# SELECTED EXTRACT
──────────────────────────────

From opposing views on low-emission zones, aid for electric car purchases, and investment in public transport, we look at the candidates’ latest pledges

Cars driving on the Champs-Elysees in Paris at night

11 out of the 12 presidential candidates have made pledges on fuel, vehicles, driving, and roads Pic: Ioan Panaite / Shutterstock

The 12 presidential candidates’ plans for the automobile sector have come in for scrutiny in recent days, with 11 of them pledging to reduce taxes for drivers, fight against pollution, and help boost the industry.

There are around 40 million drivers in France. 

With the rising cost of fuel, parking, and environmental concerns high on the agenda, industry groups La Ligue de défense des conducteurs and la Filière automobile et mobilité questioned the candidates on their plans for the sector.

Read more: Fuel prices: eight questions on 18c refund starting in France in April
Read more: Recap: how to benefit from France’s 18 cent-per-litre fuel discount

We have listed the candidates in the order of who has the most signatures (parrainages). 

Valérie Pécresse - (Les Républicains, right wing)

  • “Pro-car”, against the idea of seeing motorists as “cash cows"

──────────────────────────────

# SUPPLIED MATERIAL
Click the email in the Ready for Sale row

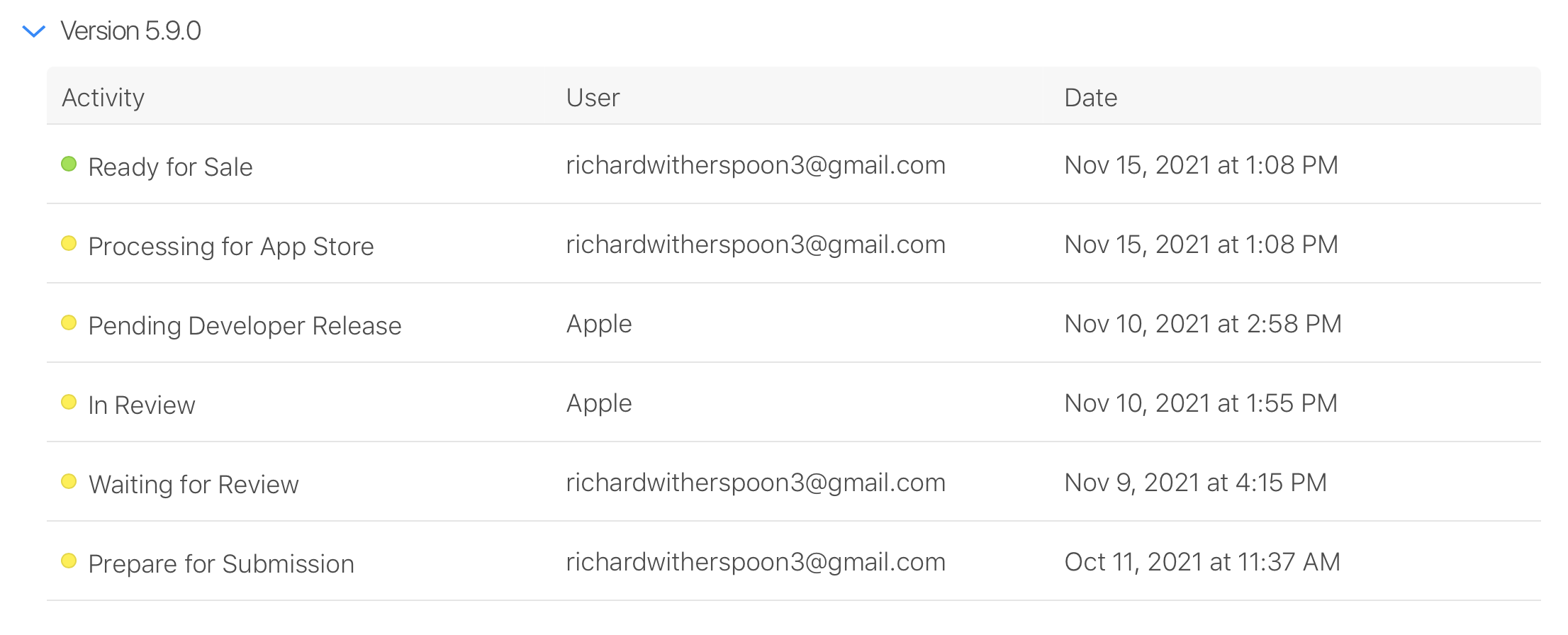(x=756, y=165)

──────────────────────────────

# STATED PROBLEM 1
Answer these questions from the article on the presidential candidates' car pledges:
(a) About how many drivers are there in France?
(b) Which two industry groups questioned the candidates on their plans for the sector?
(c) In what order are the candidates listed?
# STATED PROBLEM 2
Pick up the article on the presidential candidates' car pledges after its last line and keep writing.
None of the data is needed here.

# TASK RESULT 1
(a) Around 40 million.
(b) La Ligue de défense des conducteurs and la Filière automobile et mobilité.
(c) By who has the most signatures (parrainages).

# TASK RESULT 2
  • In favour of maintaining individual cars

  • Wants to stagger low-emission zones 

  • Calls for hybrid vehicles to be continued after 2035

  • In favour of zero-interest aid for purchase of electric or hybrid vehicle

  • Wants to create a car-hire scheme for €1 per day to help encourage people back to work

  • Aims to bring more vehicle production back to France in partnership with other countries 

  • Wants to create a French centre for research and development of new technologies 

Emmanuel Macron (La République en Marche, centre-right)

  • Opposed to capping fuel prices

  • Calls for emergency measures to be in place for poorest households who rely on fuel

  • Has discussed possible review clause to allow some combustion vehicles past 2035

  • Hybrid vehicles to be allowed at the same time as electric vehicles

  • Aid to make electric vehicles more affordable

Anne Hidalgo (Parti Socialiste, centre-left)

  • Intends to continue in France what she has already started in Paris to reduce the number of polluting cars

  • Diesel cars to be phased out in Paris by 2024. 

  • Wants to develop charging stations and hydrogen stations. 

  • Will release a budget of €5billion to encourage retrofitting and leasing of electric cars

  • “Floating” tax to compensate for rising fuel costs, so taxes will go down if prices rise, and vice versa

  • Pledges to require oil companies not to pay dividends to shareholders

  • Aims to comply with IPCC recommendations of investing 6% of GDP (€140billion) into eco-friendly solutions (compared to 2%, or €47billion today)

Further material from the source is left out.